So did you get him on a 26 XS at first then move him to a 24? I ask because this is exactly the feed back I need. I wish I had found this forum before spending all the time trying to get a FD working well for him.

I'm think 26xs, but I want him to learn to ride properly. I want him to be able to lift the rront wheel to get over objects etc...

Does anyone know of a 24 inch frame sold separately?


----------



## m-dub (Apr 22, 2005)

TwoTone said:


> So did you get him on a 26 XS at first then move him to a 24? I ask because this is exactly the feed back I need. I wish I had found this forum before spending all the time trying to get a FD working well for him.
> 
> I'm think 26xs, but I want him to learn to ride properly. I want him to be able to lift the rront wheel to get over objects etc...
> 
> Does anyone know of a 24 inch frame sold separately?


I have a friend who has build a xs 26 with 24" wheels for their daughter and he has put a ride or two on it. It depends on your child and their riding. My son rides "a lot" we live feet from a trail head) and not to sound like one of those dads but....he rides above his years, so for him I want something that works and works well. He also has a little brother not far behind to grow into it. If your child isn't really into it I would think giving yourself some growing room would be good idea and the XS 26 would be sweet. I haven't bought anything yet. Im looking for a used one because I'm only going to use the frame. I haven't seen 24 frames sold alone but you can get a complete for around $300, a lot cheaper than most xs 26er frames, and you have a few parts you can use.


----------



## TwoTone (Jul 5, 2011)

m-dub said:


> I have a friend who has build a xs 26 with 24" wheels for their daughter and he has put a ride or two on it. It depends on your child and their riding. My son rides "a lot" we live feet from a trail head) and not to sound like one of those dads but....he rides above his years, so for him I want something that works and works well. He also has a little brother not far behind to grow into it. If your child isn't really into it I would think giving yourself some growing room would be good idea and the XS 26 would be sweet. I haven't bought anything yet. Im looking for a used one because I'm only going to use the frame. I haven't seen 24 frames sold alone but you can get a complete for around $300, a lot cheaper than most xs 26er frames, and you have a few parts you can use.


See I'm going back and forth on what I want to do, but have all winter. After reading your comment I did some research. I just used Specialized to keep the brand the same.

The chainstay is only 16mm longer on the 13 Rockhopper than the kids 24 inch Hardrock.

I may just look for a used higher end 24 like Specialized or Marin, and build the rest.


----------



## NYrr496 (Sep 10, 2008)

I recently missed out on a 13.5" frame GF 26er on Ebay. Sette has a nice 14" frame. I showed it to my son and he likes the flat black. He said he wants all blue ano parts on the build.


----------



## m-dub (Apr 22, 2005)

TwoTone said:


> See I'm going back and forth on what I want to do, but have all winter. After reading your comment I did some research. I just used Specialized to keep the brand the same.

## Data excerpt
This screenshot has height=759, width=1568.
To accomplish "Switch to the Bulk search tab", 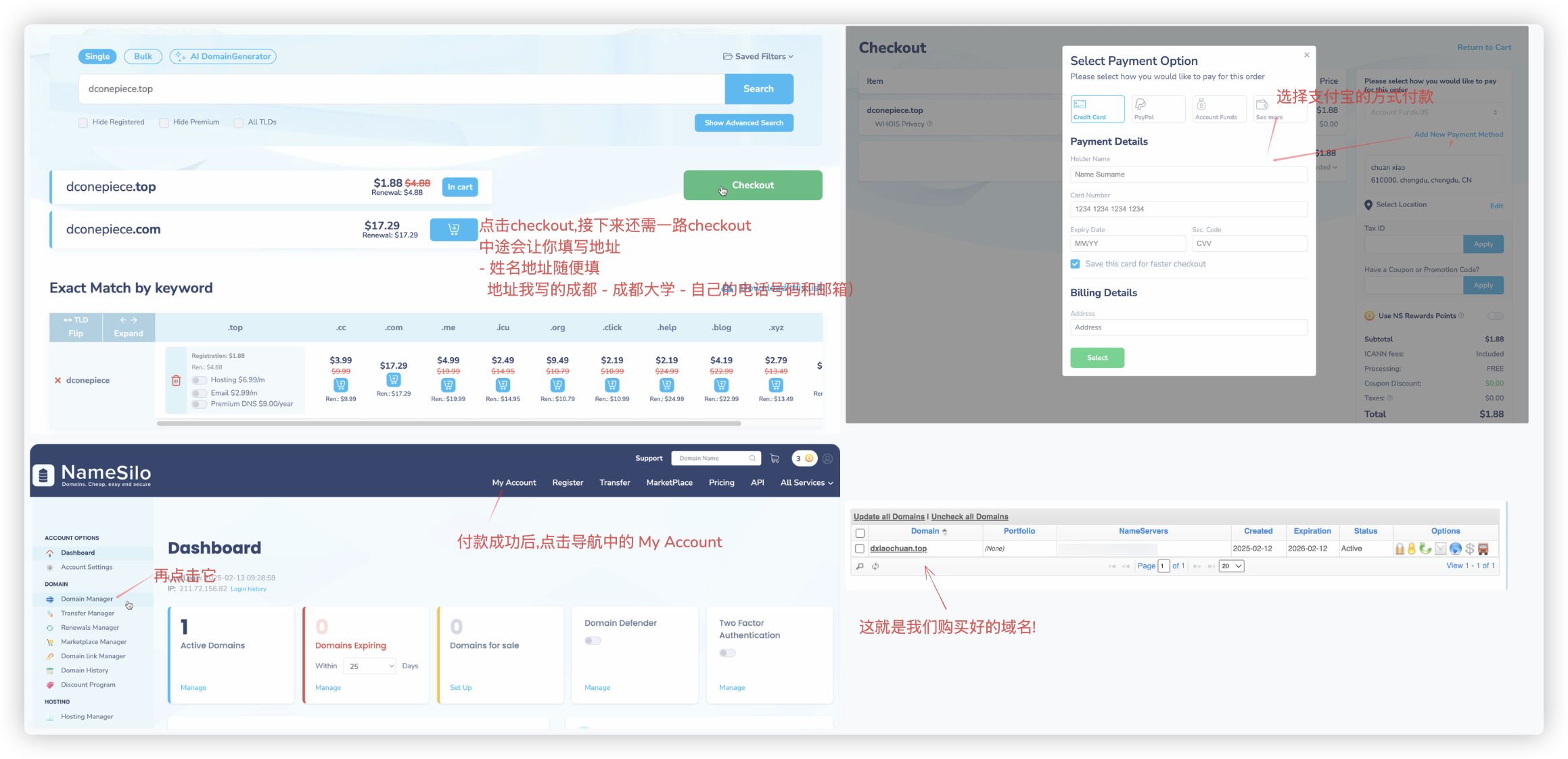I will 143,56.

## Tasks to complete
a - In the forum thread about bike frames for kids, transcribe everything from "The chainstay is" down to "(Sep 10, 2008)".
b - Render this sentence from the thread about kids' bike frames in Spanish: "Does anyone know of a 24 inch frame sold separately?"

## Answers to the exercise
a -
The chainstay is only 16mm longer on the 13 Rockhopper than the kids 24 inch Hardrock.

I may just look for a used higher end 24 like Specialized or Marin, and build the rest.


----------



## NYrr496 (Sep 10, 2008)

b - ¿Alguien sabe de un cuadro de 24 pulgadas que se venda por separado?